# A couple quick knife questions...



## cookintim (Apr 30, 2004)

A couple quick questions:

What size chef's knives do you ladies and gentleman use? I currently work with an 8", and a slightly smaller Santoku, but sometimes feel when mincing a pile of garlic that I could do better with something bigger. Do you folks use ten inchers, and why or why not?

One more: What are people's take on the Wusthof Grand Prix II knives?


Thanks,
Tim


----------



## anneke (Jan 5, 2001)

Santokus are nice for small detail work. But for large quantity chopping nothing beats a 10". With practice, you can use it for finer work too. I've been using an Asian knife in the past year or so. The handle broke (it was a cheap one) so I'm back with my 10" German blade. I think it's definitely the most versatile, and I don't really miss the Asian knife anymore. 

If you are goijg to buy a chef knife, get the best quality you can afford. I haven't been too impressed with the grand prix line myself...


----------



## greg (Dec 8, 1999)

I currently use an 11" Global chef's knife for routine chopping and dicing. For items that don't require much force to cut through, I can use the tip; the longer the better (within reason) works faster with less effort.


----------



## seinfeld (Mar 25, 2004)

Does someone here have any experience with ceramic knifes?


----------



## kokopuffs (Aug 4, 2000)

I use an old 10" Sabatier that has a carbon steel blade which stains but so what as long as it works well.


----------



## headless chicken (Apr 28, 2003)

I have 
8" Henkles 5-star chef's 
6" Henkles 5-star utility
2 Henkles paring knives
8" Henkles 5-star boning
12" generic (bought from school) chefs knife
a generic (bought from school) bread knife

My Henkles feels a little on the heavy side but I use mostly at home, esspecially the 6" when it comes to triming chicken. The ones I picked up from school are much lighter which I use in class mostly as an all purpose tool. All of my Henkles, less the boning knife, were given to me when I started classes (its great having lots of uncles )


----------



## kylew (Aug 14, 2000)

I have an 8" and a 10" chef's knife. I use them both but really love the 10". It does a lot of work very quickly. When dicing onions, for example, I don't have to worry about them spreading out a bit cuz' "The Sweeper" is big and covers a lot of ground. Another benefit to the 10" is that it's fairly heavy and does a lot of the work for me.


----------



## chefboy2160 (Oct 13, 2001)

I would say the 10" Chefs knife is the most used knife in a professional kitchen that I have seen. I have a a 12" I like to use for some heavy produce work(cabbage , melons , salad and squash) also but the 10" is the one I find grabbing the most.I have an 8" but I just dont feel as comfortable using it for everything as I do the 10".Knives are a very personal thing, what works for one does not always work for someone else though so I would use what is comfortable for you.Doug............................


----------



## icars (Jun 3, 2004)

I use a 10 inch extra wide. My current knife is from Montana Knife works
http://www.montanaknifeworks.com. Cost a horrible $6. Just beat the trash out of it, sharpen it a few times, then trash and buy another one


----------



## bryangx (May 19, 2004)

I have an 8" chefs, 7" santoku, and 9" Chinese Cleaver, all from Henckels.

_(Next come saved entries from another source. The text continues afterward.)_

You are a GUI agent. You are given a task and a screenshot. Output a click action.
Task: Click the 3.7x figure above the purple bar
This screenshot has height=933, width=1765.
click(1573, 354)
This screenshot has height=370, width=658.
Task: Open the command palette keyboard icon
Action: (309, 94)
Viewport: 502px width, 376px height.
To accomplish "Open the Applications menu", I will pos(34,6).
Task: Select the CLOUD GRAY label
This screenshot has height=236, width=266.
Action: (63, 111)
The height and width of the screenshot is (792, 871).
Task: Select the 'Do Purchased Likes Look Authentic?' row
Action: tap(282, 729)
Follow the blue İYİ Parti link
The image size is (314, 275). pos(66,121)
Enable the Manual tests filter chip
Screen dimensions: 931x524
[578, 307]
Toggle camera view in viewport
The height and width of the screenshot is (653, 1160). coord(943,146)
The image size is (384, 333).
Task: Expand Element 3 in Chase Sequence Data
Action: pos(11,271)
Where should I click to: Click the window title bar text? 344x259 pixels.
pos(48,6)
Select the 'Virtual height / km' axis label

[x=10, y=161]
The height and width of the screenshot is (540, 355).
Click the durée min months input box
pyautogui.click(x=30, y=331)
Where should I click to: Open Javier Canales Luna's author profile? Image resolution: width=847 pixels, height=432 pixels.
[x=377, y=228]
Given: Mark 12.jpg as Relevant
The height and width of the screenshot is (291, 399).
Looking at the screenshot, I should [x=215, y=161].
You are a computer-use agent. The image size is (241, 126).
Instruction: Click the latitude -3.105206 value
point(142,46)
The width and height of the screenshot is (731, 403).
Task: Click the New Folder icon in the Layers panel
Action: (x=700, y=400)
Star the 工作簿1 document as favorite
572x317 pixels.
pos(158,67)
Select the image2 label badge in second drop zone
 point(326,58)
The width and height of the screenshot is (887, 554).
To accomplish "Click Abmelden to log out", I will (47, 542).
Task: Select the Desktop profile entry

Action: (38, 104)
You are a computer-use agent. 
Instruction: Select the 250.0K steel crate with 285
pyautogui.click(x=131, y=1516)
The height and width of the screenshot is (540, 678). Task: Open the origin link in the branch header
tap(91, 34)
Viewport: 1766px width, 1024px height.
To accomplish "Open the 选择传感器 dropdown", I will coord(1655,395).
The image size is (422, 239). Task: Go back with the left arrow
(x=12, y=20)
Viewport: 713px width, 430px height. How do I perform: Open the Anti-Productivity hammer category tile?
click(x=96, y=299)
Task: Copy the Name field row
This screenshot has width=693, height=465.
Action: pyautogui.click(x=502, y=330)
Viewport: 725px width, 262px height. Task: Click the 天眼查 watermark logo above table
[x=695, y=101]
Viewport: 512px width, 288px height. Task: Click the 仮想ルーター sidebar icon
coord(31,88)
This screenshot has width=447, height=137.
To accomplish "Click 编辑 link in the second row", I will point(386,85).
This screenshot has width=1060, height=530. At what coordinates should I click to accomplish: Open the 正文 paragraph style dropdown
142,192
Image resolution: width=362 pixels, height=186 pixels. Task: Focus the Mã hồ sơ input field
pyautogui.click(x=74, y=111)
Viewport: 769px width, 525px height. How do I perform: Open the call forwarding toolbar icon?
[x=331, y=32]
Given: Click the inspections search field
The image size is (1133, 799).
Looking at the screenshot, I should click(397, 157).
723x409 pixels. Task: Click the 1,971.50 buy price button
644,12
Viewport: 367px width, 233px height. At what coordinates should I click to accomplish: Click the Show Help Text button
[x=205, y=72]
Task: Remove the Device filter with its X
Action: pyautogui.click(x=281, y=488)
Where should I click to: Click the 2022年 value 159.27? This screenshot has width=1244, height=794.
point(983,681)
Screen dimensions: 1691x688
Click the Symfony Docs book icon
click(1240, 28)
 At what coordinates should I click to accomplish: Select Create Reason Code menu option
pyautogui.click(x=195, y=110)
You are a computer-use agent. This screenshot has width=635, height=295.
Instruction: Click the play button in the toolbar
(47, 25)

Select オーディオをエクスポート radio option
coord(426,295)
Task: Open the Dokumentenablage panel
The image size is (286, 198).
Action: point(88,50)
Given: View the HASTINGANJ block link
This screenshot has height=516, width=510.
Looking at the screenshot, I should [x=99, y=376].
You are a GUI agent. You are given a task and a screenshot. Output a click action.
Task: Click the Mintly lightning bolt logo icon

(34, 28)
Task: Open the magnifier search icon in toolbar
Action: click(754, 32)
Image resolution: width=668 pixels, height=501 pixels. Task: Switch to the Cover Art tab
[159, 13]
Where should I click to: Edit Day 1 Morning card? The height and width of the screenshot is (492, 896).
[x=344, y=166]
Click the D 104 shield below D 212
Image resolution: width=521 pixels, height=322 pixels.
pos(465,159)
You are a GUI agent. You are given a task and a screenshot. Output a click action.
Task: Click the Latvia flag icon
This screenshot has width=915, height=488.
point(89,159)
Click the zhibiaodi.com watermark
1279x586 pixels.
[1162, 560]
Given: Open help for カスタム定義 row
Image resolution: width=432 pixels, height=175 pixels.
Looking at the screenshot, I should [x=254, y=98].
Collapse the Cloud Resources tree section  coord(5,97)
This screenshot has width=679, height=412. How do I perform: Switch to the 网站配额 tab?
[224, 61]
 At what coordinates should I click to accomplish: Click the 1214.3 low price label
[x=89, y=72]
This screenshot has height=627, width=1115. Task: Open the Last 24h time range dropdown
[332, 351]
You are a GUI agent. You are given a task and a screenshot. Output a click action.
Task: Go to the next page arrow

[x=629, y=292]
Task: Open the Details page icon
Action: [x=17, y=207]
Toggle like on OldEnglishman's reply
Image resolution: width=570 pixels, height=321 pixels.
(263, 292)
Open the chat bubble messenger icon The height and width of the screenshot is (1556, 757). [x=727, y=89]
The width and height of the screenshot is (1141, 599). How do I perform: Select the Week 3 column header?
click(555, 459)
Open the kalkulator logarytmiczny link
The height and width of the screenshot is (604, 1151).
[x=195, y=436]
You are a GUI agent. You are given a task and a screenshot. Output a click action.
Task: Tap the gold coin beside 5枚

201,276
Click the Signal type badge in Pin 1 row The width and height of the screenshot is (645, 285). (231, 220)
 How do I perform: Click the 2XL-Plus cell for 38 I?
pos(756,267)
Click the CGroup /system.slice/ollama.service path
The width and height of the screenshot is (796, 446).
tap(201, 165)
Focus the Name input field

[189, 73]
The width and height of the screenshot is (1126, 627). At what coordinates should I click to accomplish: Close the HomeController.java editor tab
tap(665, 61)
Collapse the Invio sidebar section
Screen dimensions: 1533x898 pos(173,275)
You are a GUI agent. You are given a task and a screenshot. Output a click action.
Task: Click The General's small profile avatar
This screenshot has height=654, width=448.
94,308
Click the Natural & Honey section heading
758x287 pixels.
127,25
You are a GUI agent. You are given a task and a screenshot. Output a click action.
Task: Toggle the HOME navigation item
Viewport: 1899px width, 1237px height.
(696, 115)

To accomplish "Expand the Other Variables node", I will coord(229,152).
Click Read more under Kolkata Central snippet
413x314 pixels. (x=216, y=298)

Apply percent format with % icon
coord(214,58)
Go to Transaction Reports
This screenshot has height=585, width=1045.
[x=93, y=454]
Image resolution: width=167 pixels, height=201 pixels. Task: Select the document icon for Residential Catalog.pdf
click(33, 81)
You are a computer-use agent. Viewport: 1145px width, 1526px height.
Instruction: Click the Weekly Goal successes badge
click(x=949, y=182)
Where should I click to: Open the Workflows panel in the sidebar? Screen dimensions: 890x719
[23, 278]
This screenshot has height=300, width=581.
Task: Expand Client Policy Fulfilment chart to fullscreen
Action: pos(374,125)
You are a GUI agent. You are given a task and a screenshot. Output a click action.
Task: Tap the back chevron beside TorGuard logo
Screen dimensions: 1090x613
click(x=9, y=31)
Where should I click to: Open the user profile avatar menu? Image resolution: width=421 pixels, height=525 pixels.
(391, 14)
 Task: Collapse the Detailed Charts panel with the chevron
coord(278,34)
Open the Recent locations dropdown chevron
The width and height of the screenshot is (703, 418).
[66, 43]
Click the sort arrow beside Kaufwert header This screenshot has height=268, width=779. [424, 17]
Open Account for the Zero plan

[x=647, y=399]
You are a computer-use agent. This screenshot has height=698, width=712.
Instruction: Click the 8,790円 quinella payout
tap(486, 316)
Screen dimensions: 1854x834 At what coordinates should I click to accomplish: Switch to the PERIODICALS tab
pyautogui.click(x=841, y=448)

The santoku is much, much lighter than the chefs, so I use that one most of the time. The blade is thinner. But you can't use a quick rocking motion very well with the flatter santoku blade.

For dicing large volumes of onions or herbs, nothing beats the long, flat blade of the cleaver.


----------



## acfchefkc (Dec 14, 2006)

I instruct my students to start with an 8" knife. Once they become proficient with it they move up to a 10"; that way they are working safely while building their hand/arm strength and developing skill and confidence.

The 10" is the typical workhorse for most jobs. I use a 12" when cutting up large sections of meat.

Wusthof GP 2 is a beautifukl knife and cuts very well. The downside can be that the handle is somewhat round/oval and it can tend to turn in the hand when bloody/greasy.Thge Classic is a little more square and doesn't have so much of this problem.

Hope this helps

KC


----------



## mredikop (Dec 6, 2006)

I hear this business about the 10" knives all the time. I fail to see how big a difference an 8" and 10" knife have other than I feel clumsy with a 10".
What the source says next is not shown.